This week we learn that NASA may not have the space shuttle but they're keeping themselves busy, some computers are getting "Flame"d thanks to a new virus and Sony is downplaying the Wii U.
If the used game debate is anything to go by, people have really mixed feelings about buying secondhand goods. One of the most common defenses of used games is that they're very affordable to people on a budget. Imagine, then, that your budget has been slashed and your favorite toy is about to break. NASA recently found itself in such a position, but the National Reconnaissance Office was there to help. Two space telescopes - just as big as the Hubble, but with better hardware - came into NASA's hands via the American intelligence organization. Instead of documenting the Earth below it, one of the telescopes will turn heavenwards to research dark energy, the theoretical substance that keeps the universe expanding at an accelerating pace. (Link)
"Flame" Virus Freaking Out Cybersecurity Personnel Worldwide
Despite what the delightful narrator from Fallout has to say on the subject, war is indeed changing. Incursions into the territory of a sovereign state no longer necessitate the use of spies and armies; technology has taken the mantle, leaving behind traces of code in the places formerly occupied by whispers and manila envelopes. The sneakiest weapon in this new kind of war is the data-stealing virus, and the world's all up in arms about one in particular this week: Flame. (Link)
NASA Compiles Stunning Transit of Venus Video
Astrophysicist and well-known badass Neil deGrasse Tyson once calculated that you couldcook a 16" pepperoni pizza in nine seconds on the surface of Venus. For what it's worth, the sun could similarly cook Venus - about 1,443,000 of it at once, if need be. These two galactic hotbeds converged in a rare cosmic ballet on June 5, 2012 when observers on Earth observed the transit of Venus across the sun. Using terabytes upon terabytes of photographs and videos, NASA compiled a video of the event, showing the sun's radiance across a spectrum of colors and Venus as a haunting, ephemeral silhouette. (Link)

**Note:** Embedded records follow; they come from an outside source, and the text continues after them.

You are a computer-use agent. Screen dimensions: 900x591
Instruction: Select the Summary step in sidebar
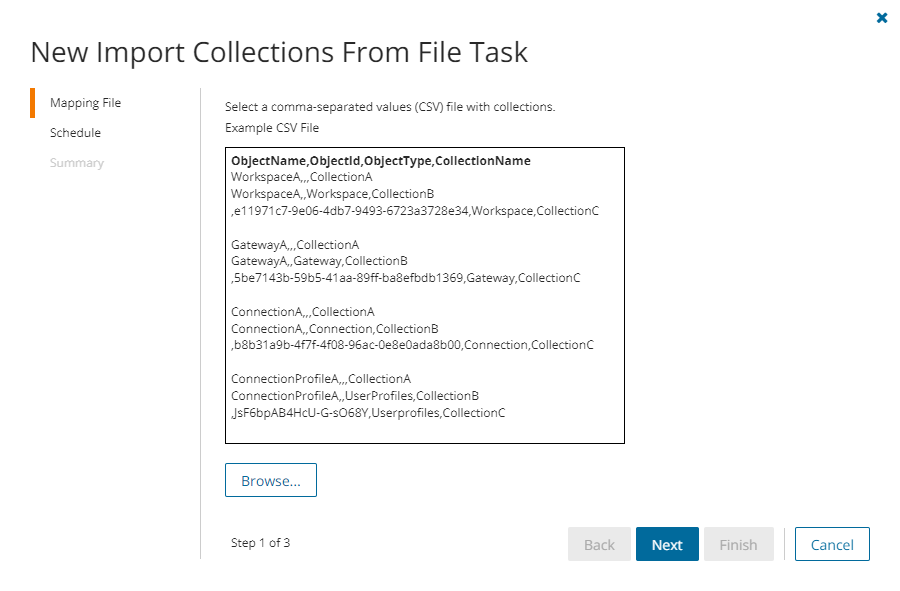coord(77,163)
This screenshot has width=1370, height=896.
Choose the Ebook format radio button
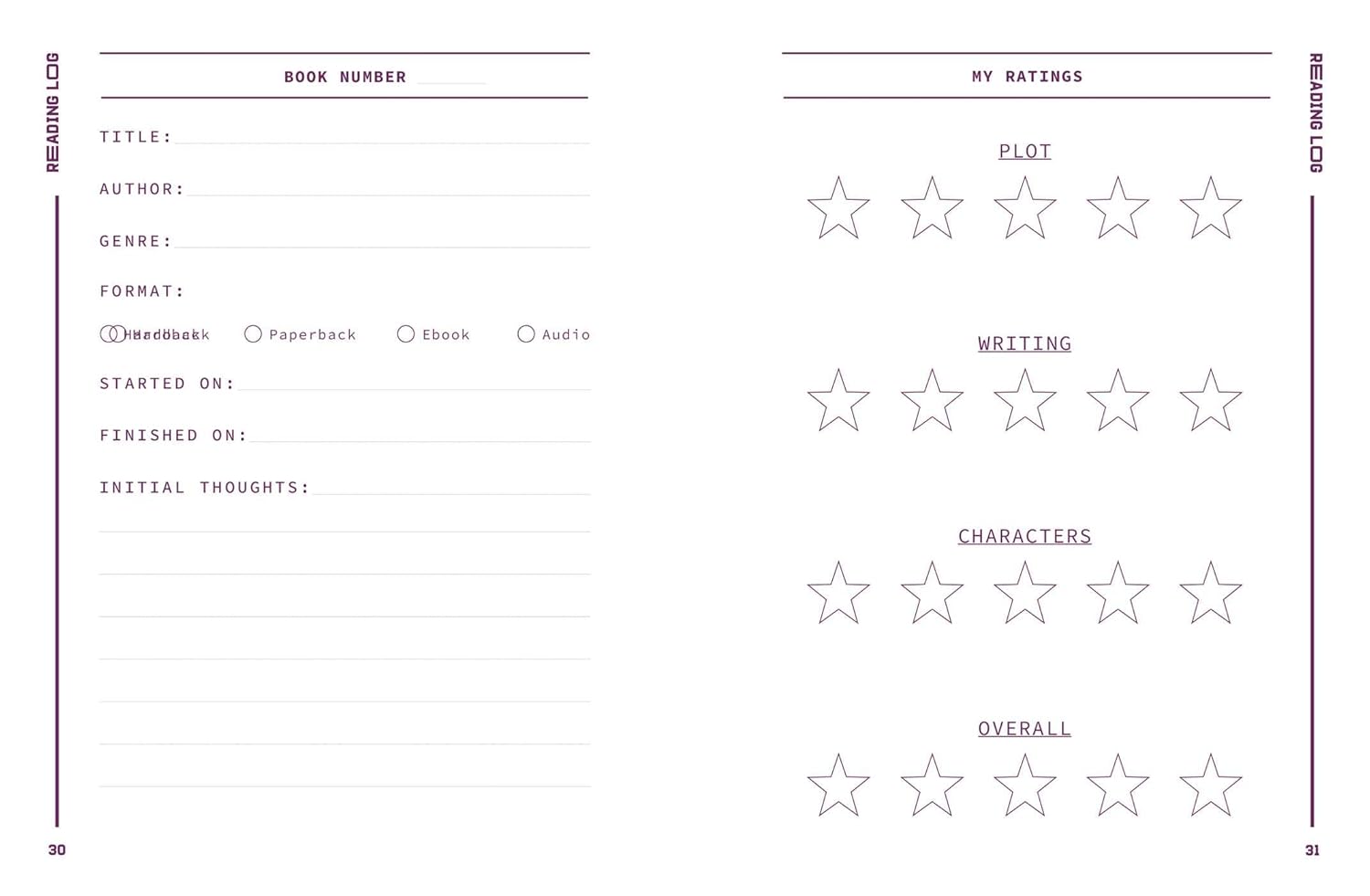click(x=406, y=334)
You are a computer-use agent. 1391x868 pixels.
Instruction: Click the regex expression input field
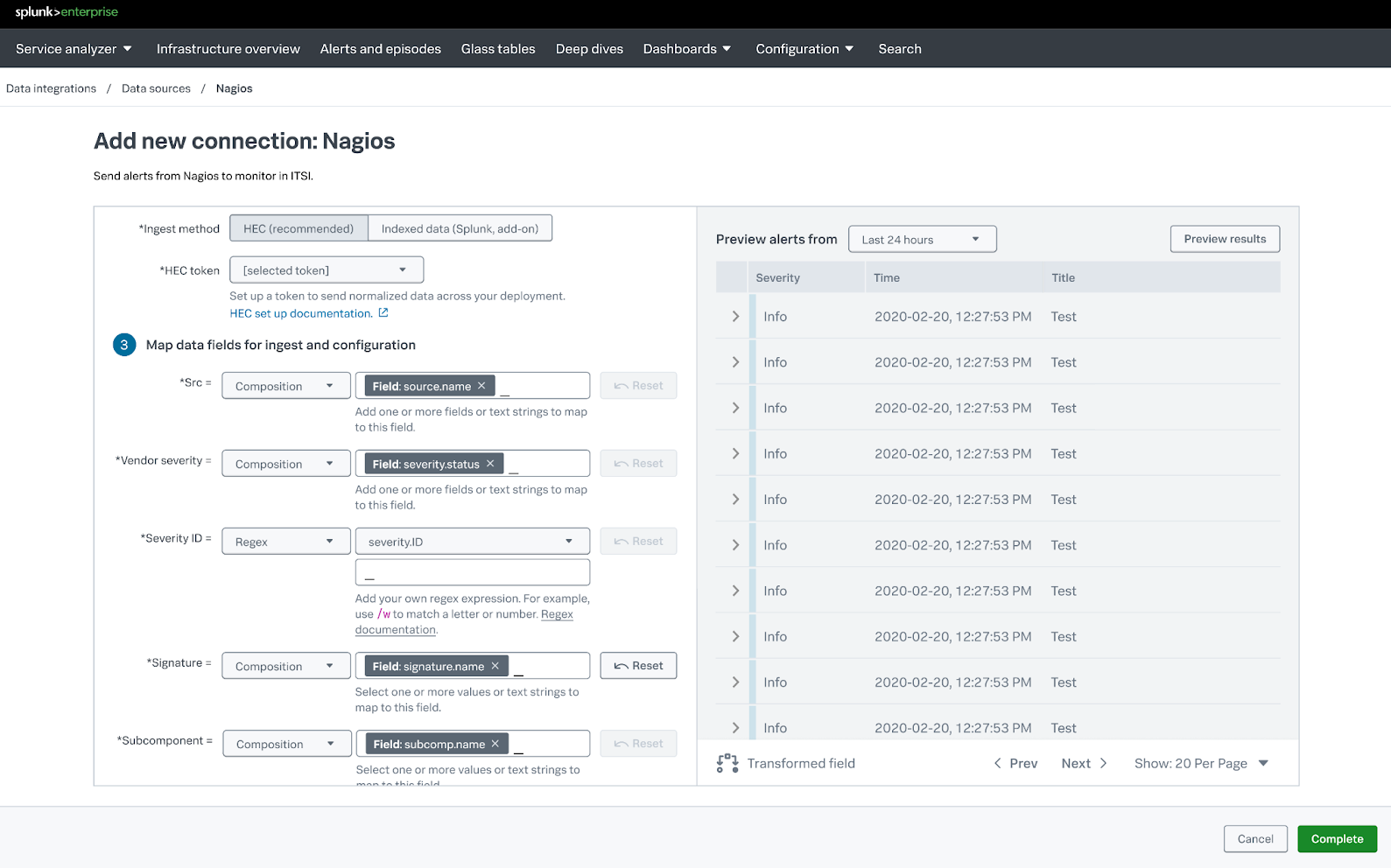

Wii U Miiverse Will Use Human Screening
Gamers are, in my experience, prone to the desultory expletive, the occasional racial slur and the odd crudely-drawn phallus et scrotum combo. Their admirable determination to be base and awful to one another over the internet, no matter how hard service providers try to stop them, is legendary. So how does Nintendo intend to keep its Miiverse social network, which allows players to post drawings and scribbles they create on the Wii U's touch screen controller, clean and family friendly? According to Nintendo's chief executive, Satoru Iwata, Nintendo is going to use three separate systems. (Link)
Sony: Wii U Launch Lead Isn't Important
At least, according to Sony's Senior VP of Product Development and Worldwide Studios, Scott Rohde. When he was asked whether the fact Nintendo is well on its way to releasing the Wii U, while Sony has yet to announce a next-gen console would present any challenges, Rohde responded with an emphatic no. "Not at all. That's the simple answer," he told Joystiq. "In very similar fashion to the way I'm talking about game development, we have a very strong vision in what we believe we're gonna do for the next generation. And we're not talking about it at all yet."